Gli agenti di FBI e Dipartimento di Giustizia statunitense si sono calati nei meandri del mercato nero delle applicazioni Android, si sono sporcati le mani per scaricare migliaia app in violazione del copyright e per raccogliere prove, il magistrato ha convenuto: i tre domini applanet.net , appbucket.net e snappzmarket.com vanno sequestrati.
Compare ora il classico sigillo della divisone antipirateria dell’FBI in luogo delle pagine dei tre siti, che promettevano di ” scaricare gratuitamente applicazioni normalmente a pagamento “, di ” rendere il sistema operativo open source realmente op , di ” essere qualunque cosa VOI lo facciate diventare “. Per le autorità statunitensi non si trattava che di “domini coinvolti nella distribuzione illegale di copie di applicazioni per cellulari Android coperte da copyright”.
L’operazione di sequestro, spiega un comunicato del DoJ, ha portato all’emissione di nove mandati di perquisizione e, pare, ancora a nessun fermo. È stata condotta su scala internazionale: sono state coinvolte, oltre agli uffici dei procuratori generali di diversi stati USA, le forze dell’ordine di Francia e Paesi Bassi. Una collaborazione necessaria a indagare su materiale stoccato su server localizzati all’estero . Per il sequestro è bastato invece l’ordine del magistrato: gli States ritengono di poter agire su domini .com , .net e .org registrati all’estero perché comunque gestiti da registrar americani.
“Il diritto penale si applica alle app per cellulari e tablet, proprio come si applica al resto del software, alla musica, alle opere scritte” ha spiegato uno dei procuratori coinvolti, promettendo che “continueremo a sequestrare e chiudere i siti che vendono applicazioni pirata, e a perseguire i responsabili per i loro reati”. Se il mercato nero delle applicazioni appare sempre più rigoglioso , è altresì fervente l’attività delle forze dell’ordine. Ai sequestri eseguiti sotto l’egida di Operation In Our Sites , si aggiunge dunque un nuovo filone: “le applicazioni software sono un elemento che sta diventando sempre più essenziale per l’economia e la cultura creativa del nostro paese”, spiegano le autorità statunitensi, assicurando che si farà tutto per “proteggere i creatori di queste applicazioni e di altre forme di proprietà intellettuale da coloro che cercano di rubarla”.

---

» **Esercizi da svolgere**:
A) Restituisci senza alcuna modifica il passo dell'articolo sul sequestro dei domini che si apre con le parole contenenti "L’operazione di sequestro, spiega" e si chiude con "da registrar americani.".
B) Rispondi alle domande seguenti in base all'articolo sul sequestro dei domini.
(i) Quali domini sono stati sequestrati?
(ii) Quanti mandati di perquisizione sono stati emessi con l'operazione?
(iii) Le forze dell'ordine di quali paesi, oltre agli Stati Uniti, hanno partecipato?
I record costituiscono materiale a sé, distinto dall'articolo.

» **Dati forniti**:
---

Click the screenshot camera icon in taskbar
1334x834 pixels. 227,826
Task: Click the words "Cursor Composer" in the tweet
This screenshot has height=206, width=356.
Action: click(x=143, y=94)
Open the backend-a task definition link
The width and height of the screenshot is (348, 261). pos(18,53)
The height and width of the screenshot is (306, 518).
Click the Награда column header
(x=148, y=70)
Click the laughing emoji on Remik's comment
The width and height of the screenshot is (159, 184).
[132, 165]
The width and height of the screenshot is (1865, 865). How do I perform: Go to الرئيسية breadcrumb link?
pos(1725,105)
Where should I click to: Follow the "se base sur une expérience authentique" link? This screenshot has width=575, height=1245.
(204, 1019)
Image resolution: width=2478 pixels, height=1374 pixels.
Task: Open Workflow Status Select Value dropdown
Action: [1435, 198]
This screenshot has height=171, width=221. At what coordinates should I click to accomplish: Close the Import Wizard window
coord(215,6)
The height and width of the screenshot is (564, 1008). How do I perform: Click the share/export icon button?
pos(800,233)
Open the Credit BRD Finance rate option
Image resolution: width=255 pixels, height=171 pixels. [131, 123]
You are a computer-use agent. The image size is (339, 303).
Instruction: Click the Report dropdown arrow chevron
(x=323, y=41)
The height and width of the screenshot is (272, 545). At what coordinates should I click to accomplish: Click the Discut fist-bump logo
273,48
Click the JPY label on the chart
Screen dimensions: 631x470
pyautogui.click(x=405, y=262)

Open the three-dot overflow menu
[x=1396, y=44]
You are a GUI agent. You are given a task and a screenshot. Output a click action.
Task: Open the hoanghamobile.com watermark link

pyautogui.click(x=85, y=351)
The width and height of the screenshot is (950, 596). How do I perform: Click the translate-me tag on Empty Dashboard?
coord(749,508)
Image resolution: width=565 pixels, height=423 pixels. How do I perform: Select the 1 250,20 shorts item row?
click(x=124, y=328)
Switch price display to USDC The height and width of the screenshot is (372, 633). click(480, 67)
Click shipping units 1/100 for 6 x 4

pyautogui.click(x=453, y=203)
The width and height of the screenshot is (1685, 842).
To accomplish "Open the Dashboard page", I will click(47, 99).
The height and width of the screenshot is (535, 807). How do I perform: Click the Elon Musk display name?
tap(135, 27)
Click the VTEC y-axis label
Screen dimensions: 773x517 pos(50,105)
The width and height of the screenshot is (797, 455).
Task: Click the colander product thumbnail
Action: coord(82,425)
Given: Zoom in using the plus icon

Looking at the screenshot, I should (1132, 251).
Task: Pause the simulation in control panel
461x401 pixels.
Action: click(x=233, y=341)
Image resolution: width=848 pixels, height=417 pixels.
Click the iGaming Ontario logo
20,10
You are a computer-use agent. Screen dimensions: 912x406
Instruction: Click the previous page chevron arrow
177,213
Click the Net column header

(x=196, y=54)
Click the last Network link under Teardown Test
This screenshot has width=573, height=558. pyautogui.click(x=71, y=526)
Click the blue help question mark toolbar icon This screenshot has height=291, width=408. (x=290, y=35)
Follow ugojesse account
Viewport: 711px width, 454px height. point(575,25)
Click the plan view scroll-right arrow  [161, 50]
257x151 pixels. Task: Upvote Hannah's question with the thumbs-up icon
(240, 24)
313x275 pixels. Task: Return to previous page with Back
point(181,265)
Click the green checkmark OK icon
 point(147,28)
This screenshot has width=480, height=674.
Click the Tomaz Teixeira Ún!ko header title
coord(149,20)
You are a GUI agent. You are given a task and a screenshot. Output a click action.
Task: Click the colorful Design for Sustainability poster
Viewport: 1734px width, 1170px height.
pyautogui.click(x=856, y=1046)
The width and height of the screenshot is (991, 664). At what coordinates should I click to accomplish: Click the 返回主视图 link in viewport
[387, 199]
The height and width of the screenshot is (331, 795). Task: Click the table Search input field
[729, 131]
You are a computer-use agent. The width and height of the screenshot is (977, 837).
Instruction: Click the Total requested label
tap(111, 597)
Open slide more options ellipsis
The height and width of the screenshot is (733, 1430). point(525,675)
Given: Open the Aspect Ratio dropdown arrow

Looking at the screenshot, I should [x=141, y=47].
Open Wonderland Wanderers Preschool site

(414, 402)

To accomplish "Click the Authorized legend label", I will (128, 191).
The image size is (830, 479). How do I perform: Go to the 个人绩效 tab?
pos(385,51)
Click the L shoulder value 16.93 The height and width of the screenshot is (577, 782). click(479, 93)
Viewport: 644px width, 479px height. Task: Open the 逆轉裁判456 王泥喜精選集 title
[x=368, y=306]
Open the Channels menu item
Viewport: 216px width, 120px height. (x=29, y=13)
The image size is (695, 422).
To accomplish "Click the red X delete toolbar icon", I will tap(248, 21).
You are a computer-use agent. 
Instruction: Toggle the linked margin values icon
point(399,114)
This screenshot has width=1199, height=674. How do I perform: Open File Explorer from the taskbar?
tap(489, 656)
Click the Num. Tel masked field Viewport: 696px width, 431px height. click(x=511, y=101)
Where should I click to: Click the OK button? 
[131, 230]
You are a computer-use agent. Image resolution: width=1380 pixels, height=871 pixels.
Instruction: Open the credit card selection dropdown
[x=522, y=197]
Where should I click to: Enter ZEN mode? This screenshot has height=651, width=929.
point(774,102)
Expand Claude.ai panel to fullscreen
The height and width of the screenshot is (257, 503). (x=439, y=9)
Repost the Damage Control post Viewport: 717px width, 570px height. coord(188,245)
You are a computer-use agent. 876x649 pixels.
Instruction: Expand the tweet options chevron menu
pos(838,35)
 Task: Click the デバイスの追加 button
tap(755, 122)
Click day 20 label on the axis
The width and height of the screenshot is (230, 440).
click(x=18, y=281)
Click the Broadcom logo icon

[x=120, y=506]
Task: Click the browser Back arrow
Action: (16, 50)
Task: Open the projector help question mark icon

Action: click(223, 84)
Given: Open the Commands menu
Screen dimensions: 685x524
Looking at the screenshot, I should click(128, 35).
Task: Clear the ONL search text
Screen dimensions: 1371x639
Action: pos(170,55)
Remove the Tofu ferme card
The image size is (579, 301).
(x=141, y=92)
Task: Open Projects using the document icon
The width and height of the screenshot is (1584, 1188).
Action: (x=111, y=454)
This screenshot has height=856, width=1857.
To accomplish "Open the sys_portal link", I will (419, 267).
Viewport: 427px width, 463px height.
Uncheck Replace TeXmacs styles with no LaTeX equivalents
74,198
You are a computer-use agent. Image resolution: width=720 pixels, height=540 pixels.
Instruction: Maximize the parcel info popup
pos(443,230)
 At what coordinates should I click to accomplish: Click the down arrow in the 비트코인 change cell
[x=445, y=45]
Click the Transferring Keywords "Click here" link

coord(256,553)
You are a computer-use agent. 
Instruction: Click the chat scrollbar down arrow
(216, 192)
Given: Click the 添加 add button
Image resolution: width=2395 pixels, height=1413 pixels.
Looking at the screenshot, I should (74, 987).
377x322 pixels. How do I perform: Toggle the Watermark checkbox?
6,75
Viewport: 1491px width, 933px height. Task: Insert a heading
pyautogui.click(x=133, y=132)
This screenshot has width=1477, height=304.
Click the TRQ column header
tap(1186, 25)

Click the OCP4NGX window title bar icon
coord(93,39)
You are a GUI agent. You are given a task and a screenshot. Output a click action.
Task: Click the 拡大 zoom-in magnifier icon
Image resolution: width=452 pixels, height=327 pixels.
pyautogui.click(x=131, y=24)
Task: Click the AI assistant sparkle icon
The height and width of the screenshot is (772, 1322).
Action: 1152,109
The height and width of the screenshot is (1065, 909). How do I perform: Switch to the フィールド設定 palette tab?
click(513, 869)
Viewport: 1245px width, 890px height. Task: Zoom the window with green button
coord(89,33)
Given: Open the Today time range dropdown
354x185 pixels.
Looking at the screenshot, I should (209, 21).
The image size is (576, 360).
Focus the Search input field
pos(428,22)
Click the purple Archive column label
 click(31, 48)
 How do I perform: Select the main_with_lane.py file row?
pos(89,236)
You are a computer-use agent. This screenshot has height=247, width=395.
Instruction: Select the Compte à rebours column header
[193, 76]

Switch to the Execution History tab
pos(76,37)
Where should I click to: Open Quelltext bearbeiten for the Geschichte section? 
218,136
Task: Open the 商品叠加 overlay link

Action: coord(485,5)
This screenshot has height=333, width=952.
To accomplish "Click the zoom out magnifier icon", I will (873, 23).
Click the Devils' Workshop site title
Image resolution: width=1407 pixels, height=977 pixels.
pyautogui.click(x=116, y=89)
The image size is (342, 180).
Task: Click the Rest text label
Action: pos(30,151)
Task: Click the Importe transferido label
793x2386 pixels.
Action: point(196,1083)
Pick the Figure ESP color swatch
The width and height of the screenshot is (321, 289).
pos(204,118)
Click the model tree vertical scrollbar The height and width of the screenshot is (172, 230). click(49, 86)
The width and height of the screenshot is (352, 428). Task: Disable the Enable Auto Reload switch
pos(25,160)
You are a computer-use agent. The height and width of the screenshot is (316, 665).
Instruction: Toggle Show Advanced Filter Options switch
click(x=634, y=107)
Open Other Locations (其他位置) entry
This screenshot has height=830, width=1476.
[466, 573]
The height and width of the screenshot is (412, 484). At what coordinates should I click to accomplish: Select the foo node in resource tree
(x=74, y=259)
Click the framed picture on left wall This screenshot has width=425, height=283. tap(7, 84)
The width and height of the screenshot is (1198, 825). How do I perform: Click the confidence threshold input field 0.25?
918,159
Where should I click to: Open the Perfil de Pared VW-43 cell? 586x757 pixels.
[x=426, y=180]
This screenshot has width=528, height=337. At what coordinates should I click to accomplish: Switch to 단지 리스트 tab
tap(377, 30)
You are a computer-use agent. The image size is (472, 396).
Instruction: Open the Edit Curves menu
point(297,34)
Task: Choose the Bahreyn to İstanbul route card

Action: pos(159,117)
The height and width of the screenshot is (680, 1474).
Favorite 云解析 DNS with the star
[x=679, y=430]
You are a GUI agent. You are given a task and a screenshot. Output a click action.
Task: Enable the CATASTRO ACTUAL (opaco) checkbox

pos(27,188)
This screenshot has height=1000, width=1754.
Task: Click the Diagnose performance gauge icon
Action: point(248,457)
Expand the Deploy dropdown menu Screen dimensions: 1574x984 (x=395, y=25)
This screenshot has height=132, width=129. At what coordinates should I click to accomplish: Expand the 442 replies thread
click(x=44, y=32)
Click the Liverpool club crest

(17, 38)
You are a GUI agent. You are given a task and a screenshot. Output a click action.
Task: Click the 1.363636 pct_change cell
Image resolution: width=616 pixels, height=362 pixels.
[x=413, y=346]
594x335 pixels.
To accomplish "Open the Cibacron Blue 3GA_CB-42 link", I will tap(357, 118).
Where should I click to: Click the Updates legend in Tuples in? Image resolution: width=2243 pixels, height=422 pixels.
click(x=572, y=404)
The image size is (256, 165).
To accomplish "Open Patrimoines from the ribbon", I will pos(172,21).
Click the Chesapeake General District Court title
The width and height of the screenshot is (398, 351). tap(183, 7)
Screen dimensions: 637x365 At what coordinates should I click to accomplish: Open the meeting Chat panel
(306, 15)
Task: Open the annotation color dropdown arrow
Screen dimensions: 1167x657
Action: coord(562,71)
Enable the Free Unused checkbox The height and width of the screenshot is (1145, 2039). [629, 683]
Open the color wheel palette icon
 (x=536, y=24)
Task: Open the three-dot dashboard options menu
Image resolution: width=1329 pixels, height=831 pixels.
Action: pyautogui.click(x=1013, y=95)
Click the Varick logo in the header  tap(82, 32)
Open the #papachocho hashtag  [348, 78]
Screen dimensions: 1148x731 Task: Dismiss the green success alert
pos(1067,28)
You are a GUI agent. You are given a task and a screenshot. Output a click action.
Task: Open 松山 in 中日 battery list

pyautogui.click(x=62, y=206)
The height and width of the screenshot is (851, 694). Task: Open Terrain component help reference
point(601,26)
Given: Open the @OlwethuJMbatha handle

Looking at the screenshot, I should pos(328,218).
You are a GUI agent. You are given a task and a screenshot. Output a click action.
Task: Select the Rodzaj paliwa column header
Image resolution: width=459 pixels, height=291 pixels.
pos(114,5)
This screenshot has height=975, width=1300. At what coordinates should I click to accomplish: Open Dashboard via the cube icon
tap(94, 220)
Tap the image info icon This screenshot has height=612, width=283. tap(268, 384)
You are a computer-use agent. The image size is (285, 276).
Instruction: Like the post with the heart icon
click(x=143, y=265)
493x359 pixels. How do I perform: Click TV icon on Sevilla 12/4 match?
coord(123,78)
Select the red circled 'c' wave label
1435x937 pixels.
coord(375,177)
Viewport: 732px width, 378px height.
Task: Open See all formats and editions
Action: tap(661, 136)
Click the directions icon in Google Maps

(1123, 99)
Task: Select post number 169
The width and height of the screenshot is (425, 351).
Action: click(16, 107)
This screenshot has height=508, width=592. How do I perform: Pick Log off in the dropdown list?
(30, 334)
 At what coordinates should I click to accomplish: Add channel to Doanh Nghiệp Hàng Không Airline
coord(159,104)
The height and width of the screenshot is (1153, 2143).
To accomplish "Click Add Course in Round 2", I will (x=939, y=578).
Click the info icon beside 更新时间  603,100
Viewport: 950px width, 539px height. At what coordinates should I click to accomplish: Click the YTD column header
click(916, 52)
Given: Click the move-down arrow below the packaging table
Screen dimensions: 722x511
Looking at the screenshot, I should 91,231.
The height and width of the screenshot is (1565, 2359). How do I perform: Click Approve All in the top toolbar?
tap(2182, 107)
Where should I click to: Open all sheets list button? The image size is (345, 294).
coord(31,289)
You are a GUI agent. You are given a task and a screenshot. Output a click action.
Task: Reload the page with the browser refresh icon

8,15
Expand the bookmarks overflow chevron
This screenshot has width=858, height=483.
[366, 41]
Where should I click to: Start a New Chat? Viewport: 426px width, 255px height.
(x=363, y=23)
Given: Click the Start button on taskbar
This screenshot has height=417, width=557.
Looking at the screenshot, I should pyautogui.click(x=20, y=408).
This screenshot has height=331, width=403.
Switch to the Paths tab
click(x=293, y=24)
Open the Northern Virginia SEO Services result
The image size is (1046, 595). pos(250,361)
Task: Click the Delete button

---

» **Soluzioni degli esercizi**:
A)
L’operazione di sequestro, spiega un comunicato del DoJ, ha portato all’emissione di nove mandati di perquisizione e, pare, ancora a nessun fermo. È stata condotta su scala internazionale: sono state coinvolte, oltre agli uffici dei procuratori generali di diversi stati USA, le forze dell’ordine di Francia e Paesi Bassi. Una collaborazione necessaria a indagare su materiale stoccato su server localizzati all’estero . Per il sequestro è bastato invece l’ordine del magistrato: gli States ritengono di poter agire su domini .com , .net e .org registrati all’estero perché comunque gestiti da registrar americani.

B)
(i) applanet.net, appbucket.net e snappzmarket.com.
(ii) Nove.
(iii) Francia e Paesi Bassi.